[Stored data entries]
- - - -
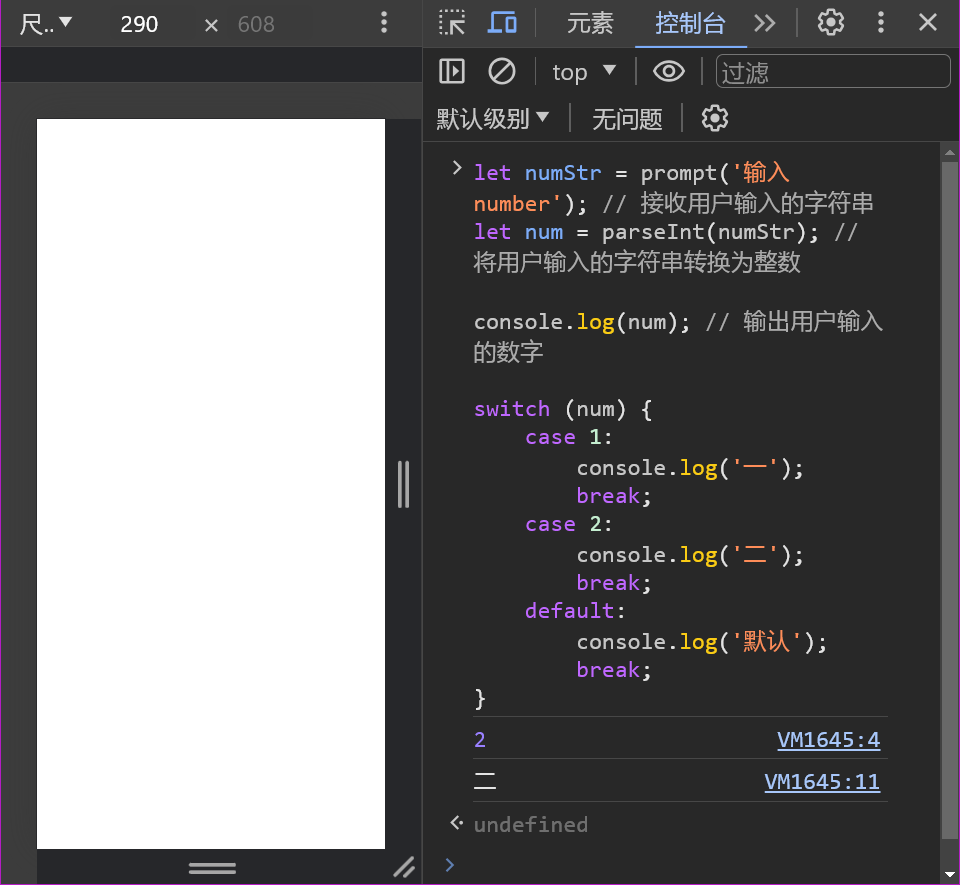The image size is (960, 885).
Task: Open DevTools settings gear in top bar
Action: point(831,23)
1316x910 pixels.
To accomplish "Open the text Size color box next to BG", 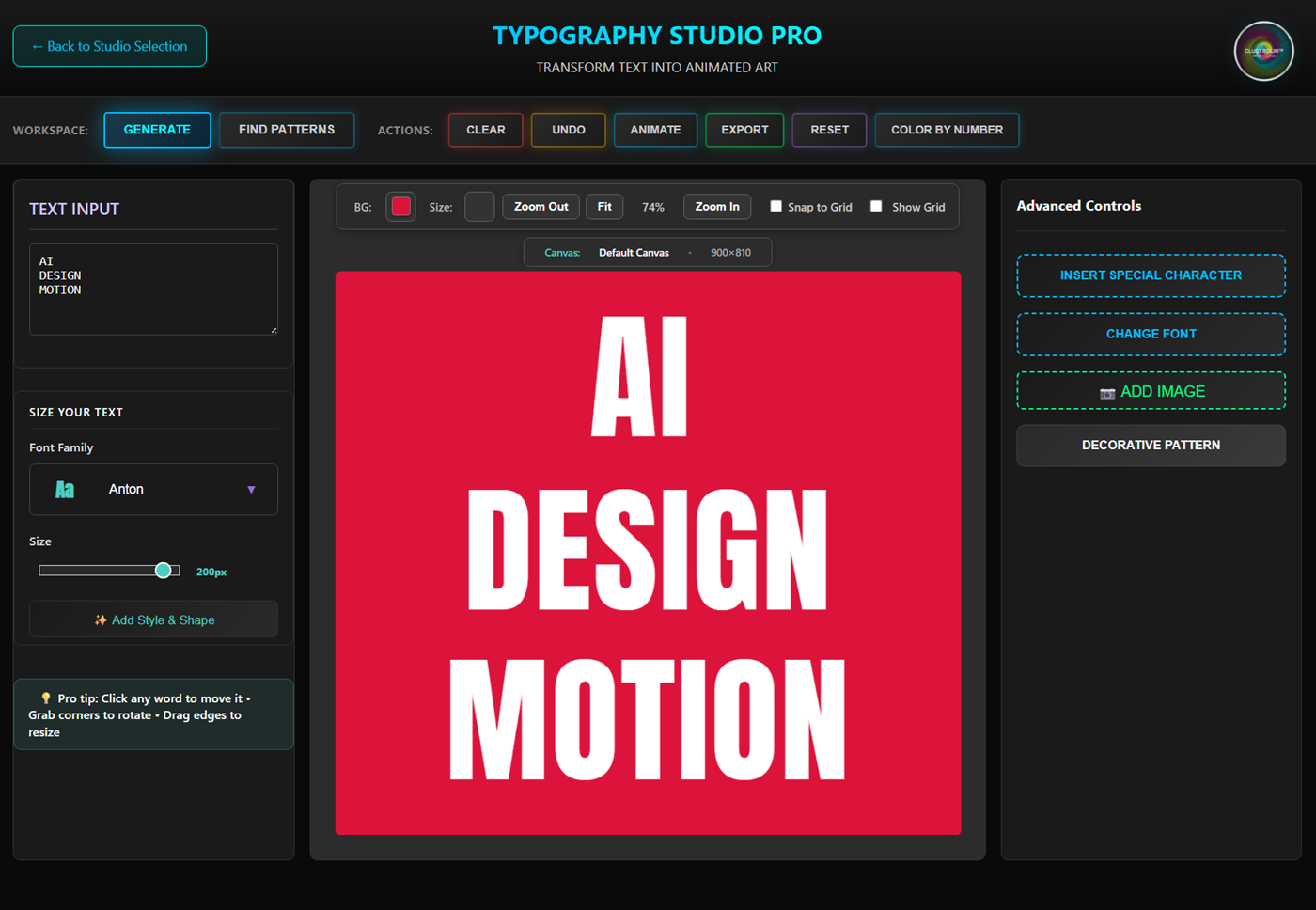I will click(479, 206).
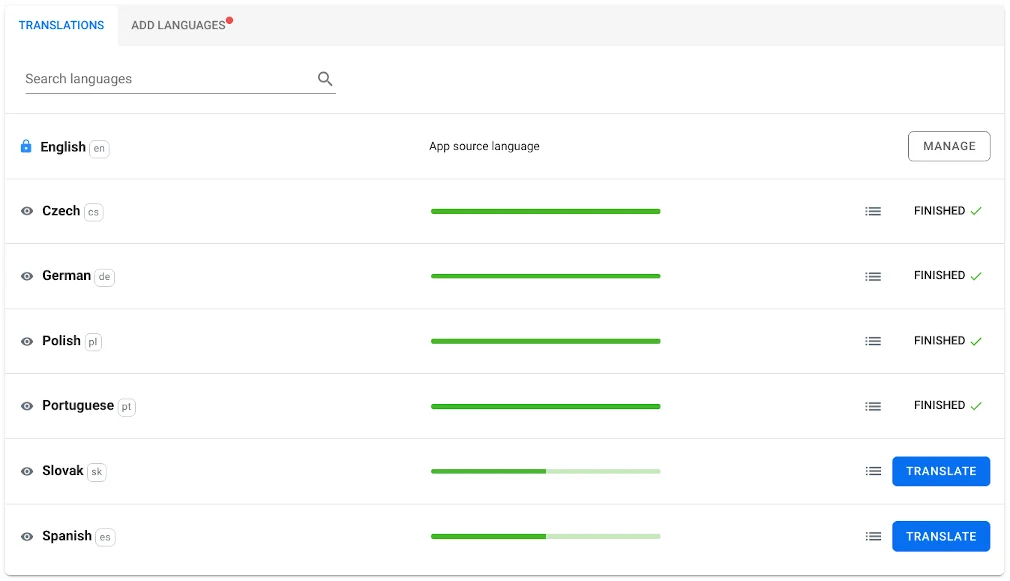The image size is (1010, 581).
Task: Open the list icon for Polish
Action: tap(873, 341)
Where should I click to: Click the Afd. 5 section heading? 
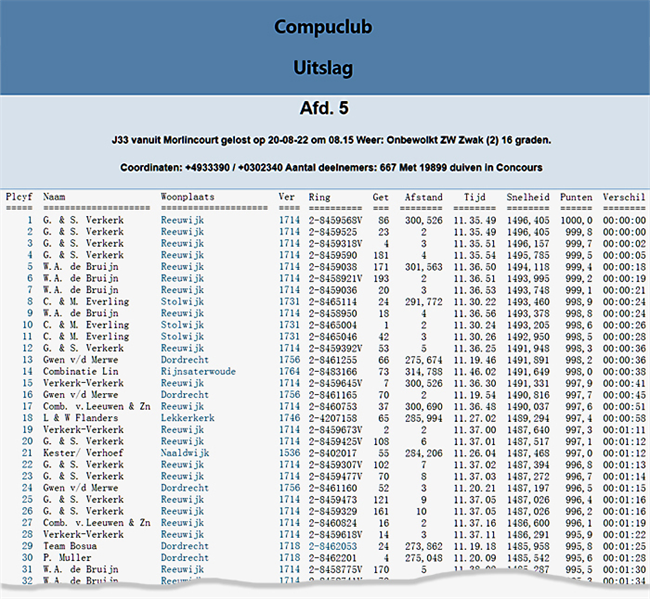(x=324, y=108)
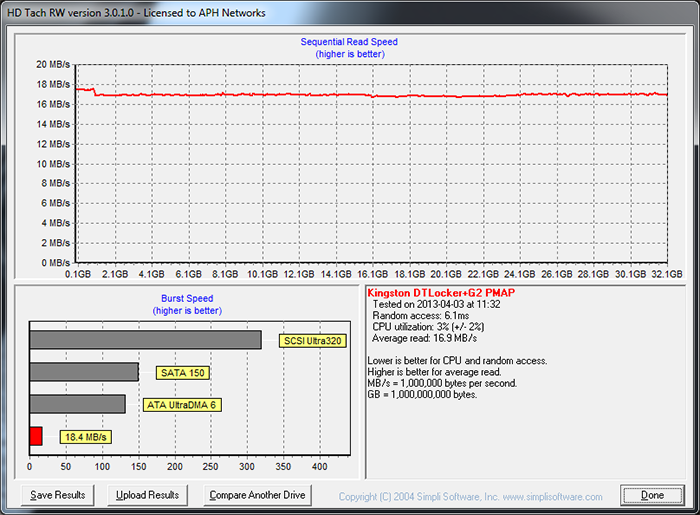Click the 18.4 MB/s result label
The height and width of the screenshot is (515, 700).
coord(85,437)
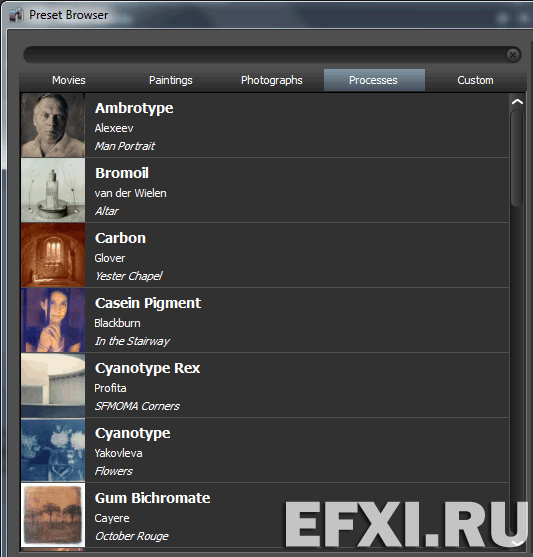This screenshot has width=533, height=557.
Task: Select the Casein Pigment woman thumbnail
Action: [53, 320]
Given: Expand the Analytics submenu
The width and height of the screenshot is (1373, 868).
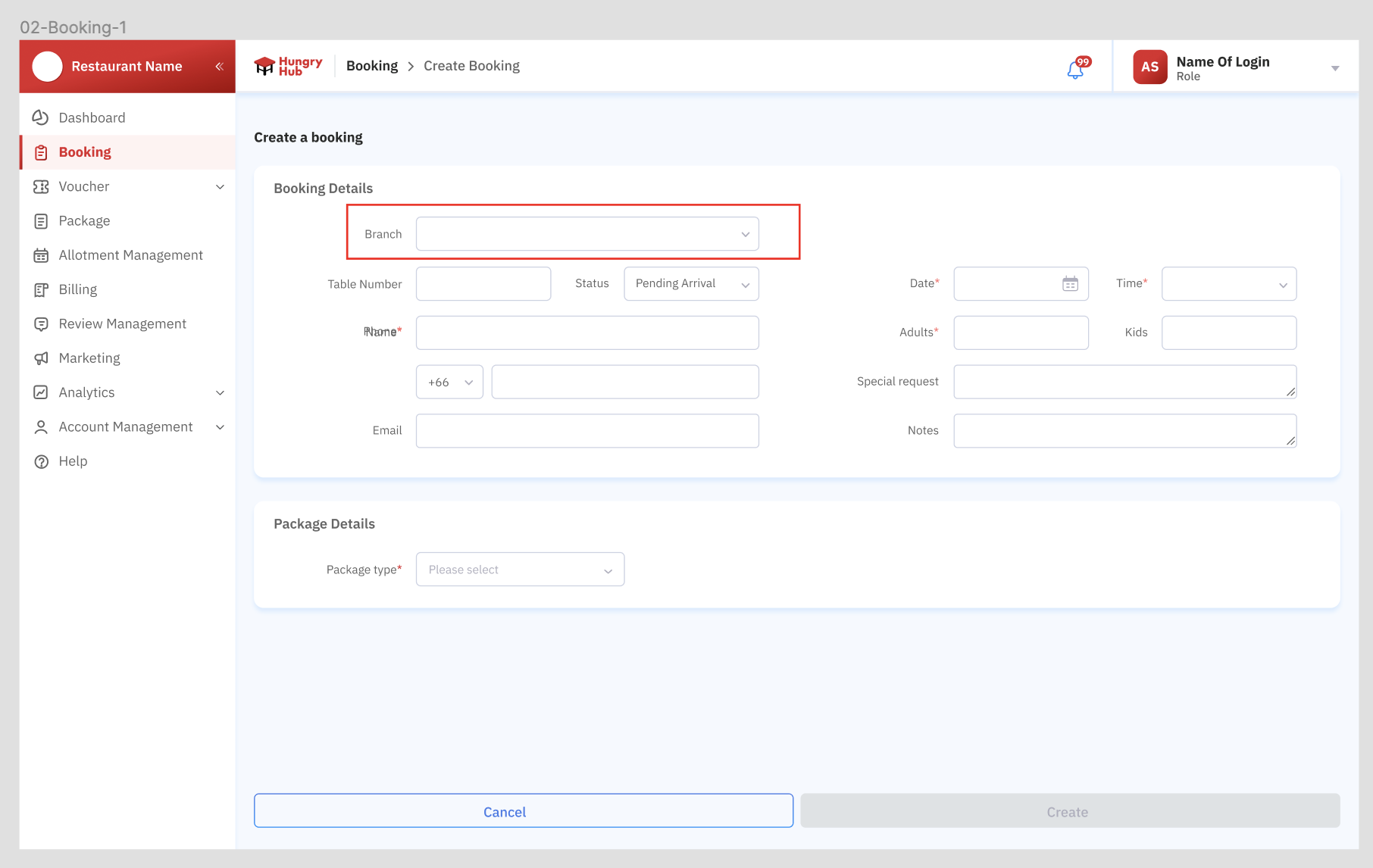Looking at the screenshot, I should point(220,392).
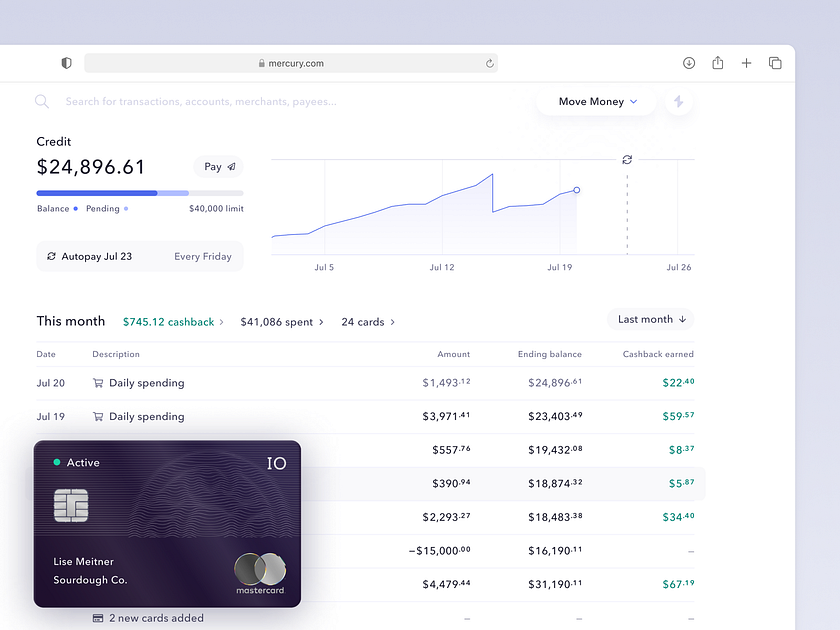Open the Last month dropdown
This screenshot has height=630, width=840.
click(650, 319)
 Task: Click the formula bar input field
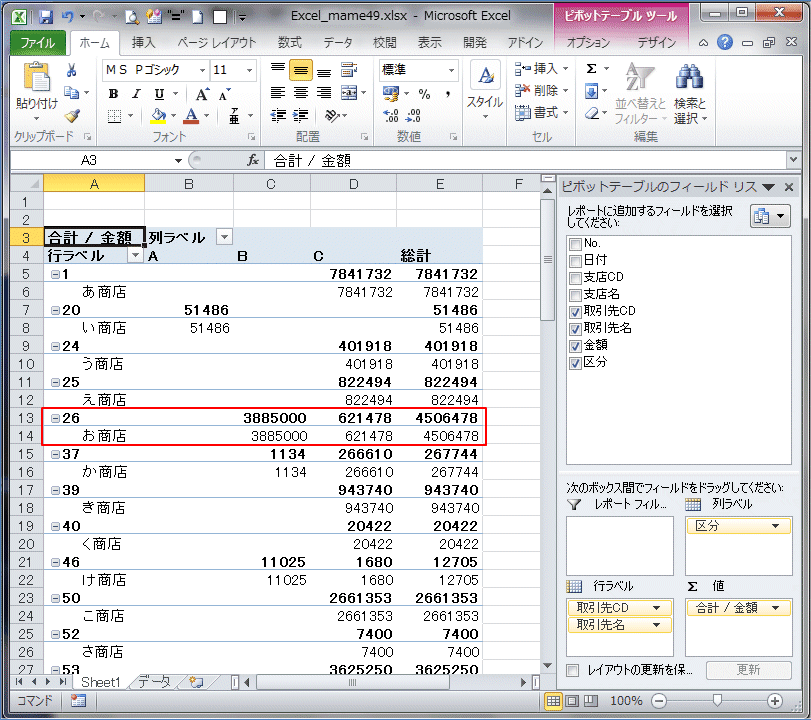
- - - -
- Work order
Quote, without alteration, the lines running from the line containing "The width and" to the last line of the entries, and include no pictures.

- Task result
The width and height of the screenshot is (1373, 868).
Looking at the screenshot, I should point(220,392).
Open the Last month dropdown
This screenshot has height=630, width=840.
click(650, 319)
 Task: Click the formula bar input field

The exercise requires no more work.